Gerentes x líderes – Quem diz para onde a empresa está indo são os gerentes. Há uma grande diferença entre gerentes e líderes. Um gerente dirige as pessoas nas direções que ele escolhe, pelos meios que ele escolhe. Ele diz aos outros para onde ir e como chegar lá. Um líder é aquele que dirige as pessoas para onde elas querem ir, do jeito que elas querem chegar lá. O líder torna possível que essas pessoas consigam o que querem. O gerente faz o possível para conseguir o que ele quer. Há poucos líderes e muitos gerentes por aí.

Trabalho inútil – As pessoas que se sentem subutilizadas no trabalho têm razão. Mas como isso acontece? Para entender, é preciso retornar à origem dos sistemas. Na Renascença, os filósofos dividiram a vida em partes. As partes eram trabalho, lazer, estudo e inspiração.

Mais tarde, surgiram as fábricas, nas quais se espera que você trabalhe, mas não que você brinque, aprenda ou se inspire. Na escola você aprende, mas não faz nada útil, não brinca e também fica sem a inspiração. O estudo dos sistemas indica que a maior produtividade resulta da união desses sistemas. Se você pegar as partes e as isolar, perderá a eficiência do todo.
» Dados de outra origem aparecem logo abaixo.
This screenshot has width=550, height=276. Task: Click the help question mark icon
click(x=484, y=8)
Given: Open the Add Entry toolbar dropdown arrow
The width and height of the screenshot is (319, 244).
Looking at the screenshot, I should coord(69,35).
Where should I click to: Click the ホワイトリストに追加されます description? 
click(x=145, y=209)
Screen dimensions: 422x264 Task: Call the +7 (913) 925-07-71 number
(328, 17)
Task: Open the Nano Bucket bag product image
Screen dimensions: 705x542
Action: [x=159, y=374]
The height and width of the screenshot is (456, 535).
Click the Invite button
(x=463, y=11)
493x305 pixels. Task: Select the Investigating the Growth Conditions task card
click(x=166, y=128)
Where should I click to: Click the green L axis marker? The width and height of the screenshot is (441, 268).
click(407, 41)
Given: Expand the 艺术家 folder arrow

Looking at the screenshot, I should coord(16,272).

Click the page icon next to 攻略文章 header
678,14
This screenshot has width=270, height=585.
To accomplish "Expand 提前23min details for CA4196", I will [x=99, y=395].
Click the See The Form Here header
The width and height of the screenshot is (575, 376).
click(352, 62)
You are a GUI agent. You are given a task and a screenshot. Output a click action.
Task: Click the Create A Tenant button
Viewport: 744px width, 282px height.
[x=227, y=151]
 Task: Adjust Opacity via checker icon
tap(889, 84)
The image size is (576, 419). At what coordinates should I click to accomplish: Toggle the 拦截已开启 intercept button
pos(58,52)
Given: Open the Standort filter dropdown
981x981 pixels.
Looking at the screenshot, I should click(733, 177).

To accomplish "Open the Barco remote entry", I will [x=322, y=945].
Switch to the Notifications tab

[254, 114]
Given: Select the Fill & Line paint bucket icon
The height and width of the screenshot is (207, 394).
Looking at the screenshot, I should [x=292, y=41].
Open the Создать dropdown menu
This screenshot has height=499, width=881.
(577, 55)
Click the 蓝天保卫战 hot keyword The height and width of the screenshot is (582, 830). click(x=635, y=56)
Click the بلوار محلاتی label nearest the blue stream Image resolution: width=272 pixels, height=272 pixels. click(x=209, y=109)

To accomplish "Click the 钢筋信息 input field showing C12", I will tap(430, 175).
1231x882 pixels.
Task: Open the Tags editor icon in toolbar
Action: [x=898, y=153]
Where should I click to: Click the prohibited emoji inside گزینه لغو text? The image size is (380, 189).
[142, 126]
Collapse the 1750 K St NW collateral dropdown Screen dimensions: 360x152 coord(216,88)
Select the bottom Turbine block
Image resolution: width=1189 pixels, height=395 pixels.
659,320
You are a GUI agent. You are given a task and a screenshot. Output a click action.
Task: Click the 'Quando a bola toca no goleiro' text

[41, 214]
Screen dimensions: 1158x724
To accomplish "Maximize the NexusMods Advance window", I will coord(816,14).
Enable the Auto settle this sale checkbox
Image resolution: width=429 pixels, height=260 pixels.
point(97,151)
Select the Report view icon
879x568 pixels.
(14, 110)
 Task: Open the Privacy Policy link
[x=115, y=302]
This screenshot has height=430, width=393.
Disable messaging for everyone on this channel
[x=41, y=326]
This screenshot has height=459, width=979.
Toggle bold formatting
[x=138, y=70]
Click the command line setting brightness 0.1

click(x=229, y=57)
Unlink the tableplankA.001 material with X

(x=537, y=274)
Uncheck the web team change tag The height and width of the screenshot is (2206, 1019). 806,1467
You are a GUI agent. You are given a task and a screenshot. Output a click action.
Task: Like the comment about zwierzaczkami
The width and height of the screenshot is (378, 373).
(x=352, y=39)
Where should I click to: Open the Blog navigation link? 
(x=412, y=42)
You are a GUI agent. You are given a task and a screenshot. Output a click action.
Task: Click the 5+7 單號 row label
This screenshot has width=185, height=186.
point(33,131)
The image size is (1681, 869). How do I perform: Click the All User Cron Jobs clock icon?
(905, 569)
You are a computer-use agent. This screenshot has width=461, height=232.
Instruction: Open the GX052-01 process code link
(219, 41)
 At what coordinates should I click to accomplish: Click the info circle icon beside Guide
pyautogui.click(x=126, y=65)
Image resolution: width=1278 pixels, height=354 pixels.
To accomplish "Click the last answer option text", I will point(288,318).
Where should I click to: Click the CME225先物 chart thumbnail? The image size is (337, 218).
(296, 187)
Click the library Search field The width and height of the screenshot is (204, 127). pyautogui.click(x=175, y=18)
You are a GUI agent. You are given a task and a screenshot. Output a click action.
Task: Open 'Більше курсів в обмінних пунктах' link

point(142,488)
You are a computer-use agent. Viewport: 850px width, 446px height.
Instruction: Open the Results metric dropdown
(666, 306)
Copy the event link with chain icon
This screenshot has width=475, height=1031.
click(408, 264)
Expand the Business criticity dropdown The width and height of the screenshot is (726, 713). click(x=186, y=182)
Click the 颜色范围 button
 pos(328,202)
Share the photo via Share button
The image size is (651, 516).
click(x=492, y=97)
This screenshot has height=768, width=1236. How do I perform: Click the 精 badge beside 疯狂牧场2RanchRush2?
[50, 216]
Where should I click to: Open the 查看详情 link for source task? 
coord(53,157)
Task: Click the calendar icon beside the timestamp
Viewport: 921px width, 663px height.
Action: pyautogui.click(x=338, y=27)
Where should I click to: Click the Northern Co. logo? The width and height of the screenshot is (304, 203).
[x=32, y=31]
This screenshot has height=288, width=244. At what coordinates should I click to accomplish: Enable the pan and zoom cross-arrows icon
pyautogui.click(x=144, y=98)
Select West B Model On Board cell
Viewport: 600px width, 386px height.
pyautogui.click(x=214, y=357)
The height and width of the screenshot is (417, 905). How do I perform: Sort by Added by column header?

No futuro, você não vai saber a diferença entre uma escola e uma fábrica. Isso porque cada fábrica vai promover a educação e será possível encontrar diversão e inspiração lá dentro. Até as pessoas atingirem esse estágio, elas vão se sentir subaproveitadas.

Diversão no escritório – Aprender a brincar no trabalho é muito difícil. A primeira coisa que as empresas devem fazer é livrar-se das descrições de cargo. As empresas espelham-se nessas descrições para dizer às pessoas o que elas devem fazer, mas na verdade o que esses formulários dizem é o que as pessoas não podem fazer.

Eles restringem o comportamento. É diferente de dizer a um funcionário: “faça tudo o que puder para cumprir com o que deve ser feito”. Daí cada um pode criar o seu próprio trabalho naquela vaga. A coisa vira um desafio, e as pessoas aprendem.

Consultorias – Consultorias são perda de tempo. Eu acho que as empresas precisam de educadores, não de consultores. Há uma diferença. Um educador ensina a empresa a resolver seus próprios problemas. Um consultor diz à empresa qual é a solução. Ele tenta fazer com que a empresa evite erros. Mas errar é a única maneira de aprender. Um dos maiores desafios das empresas hoje é justamente ter tolerância ao erro.

Errar está certo – A avaliação de desempenho das empresas é obsoleta. Você pode errar de duas formas. A primeira é se você fez algo que não deveria ter feito. Por exemplo, você comprou o carro errado. Esse é o que se chama de erro de empenho. A segunda é se você teve a chance de comprar um bom carro e não comprou. Esse é um erro de omissão.

O problema que os sistemas de contabilidade só registram o primeiro tipo de erro, ou seja, aquilo que foi feito e que deu errado. Se você está numa empresa, seus únicos erros são aqueles que você cometeu. E a empresa diz: “não faça isso de novo!” Qual é então a sua melhor estratégia? Ficar no seu canto e não fazer nada. Essa é uma atitude equivocada, mas grande parte das empresas infelizmente ainda a estimula.